Sin embargo, en verdad esto es cuestionable: “Lo que debería ser todo el mundo”. Es obvio que no quería decir que todos deberíamos ser célibes, sino que estaba indicando una actitud de corazón que consideraba característica de los monjes. La clave para la felicidad y la realización humanas —tanto para los monjes como para los laicos— es una comprensión espiritual honesta que está enraizada en la realidad. Aunque es evidente que los monjes no tenemos la reivindicación exclusiva de este tipo de comprensión, sí que intentamos conseguirla de un modo profesional, buscando de manera apasionada la verdad de lo que somos y de lo que es la vida. Lo que hemos aprendido es que para las personas que están abiertas de verdad, la vida entera tiene la capacidad de hablar, de convertirse en una palabra que nos conduce a una mayor sabiduría y comprensión. Pero debemos escuchar. Desde esta perspectiva, no debe sorprendernos que nuestros perros nos hayan enseñado mucho sobre nosotros, de muchas formas sutiles nos ha mostrado cómo deberíamos ser, así como no deberíamos ser. A causa de su asociación con los humanos, una asociación que las historias que hemos mencionado con anterioridad demuestran que es tan vieja como la misma conciencia humana, los perros se encuentran en una posición única para ofrecer a la humanidad un reflejo de ella misma.

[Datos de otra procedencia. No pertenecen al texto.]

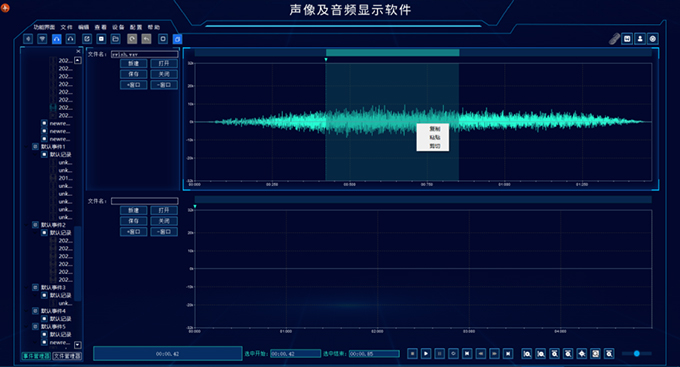The height and width of the screenshot is (367, 680).
Task: Click 保存 button in upper file panel
Action: click(x=133, y=74)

Quienes conocen a alguien con una mascota no deben buscar demasiado para encontrar similitudes entre ambos en pequeñas cosas, tal vez en peculiaridades del comportamiento, en una simpatía extrovertida (o lo contrario, una reserva con recelo), e incluso —y con frecuencia lo más gracioso— en la apariencia. Algunos caricaturistas (como Booth y Price de la revista The New Yorker) sacan mucho provecho de esto último. A un nivel más profundo, cuando prestamos atención, los perros nos reflejan a nosotros mismos de una forma inconfundible, y si estamos abiertos, fomenta la comprensión y la transformación. Los perros están llenos de inocencia y espontaneidad: al contrario que las personas, ellos no nos decepcionan. Si nos tomamos en serio lo que ellos nos dicen sobre nosotros mismos, nos enfrentamos a la verdad de la cuestión. Fácilmente podemos aprender a reflexionar sobre sus palabras: están inscritas en sus cuerpos, en sus expresiones, en la forma en que se acercan e interaccionan con nosotros. Hay más materia prima para meditar aquí que en muchos libros espirituales, por lo que ofrecemos nuestra experiencia con los perros no sólo para beneficio de su perro, sino con la esperanza de que también usted pueda aprender algo sobre sí mismo a través de la interacción con su perro. Una mejor perspectiva acerca de usted quizá le permita de repente ver su propia humanidad. E igual de importante, a menudo aumenta el sentido de responsabilidad que tenemos los humanos, no sólo hacia nuestros compañeros animales, sino también unos con otros y hacia toda la creación.

*D. T. Suzuki, The Zen Monk’s Life [La vida del monje zen] (Nueva York: Olimpia Press, 1965), pág. 25.

*Maria Lech, God Had a Dog [Dios tenía un perro] (New Brunswick, N.J.: Rutgers University Press, 1971).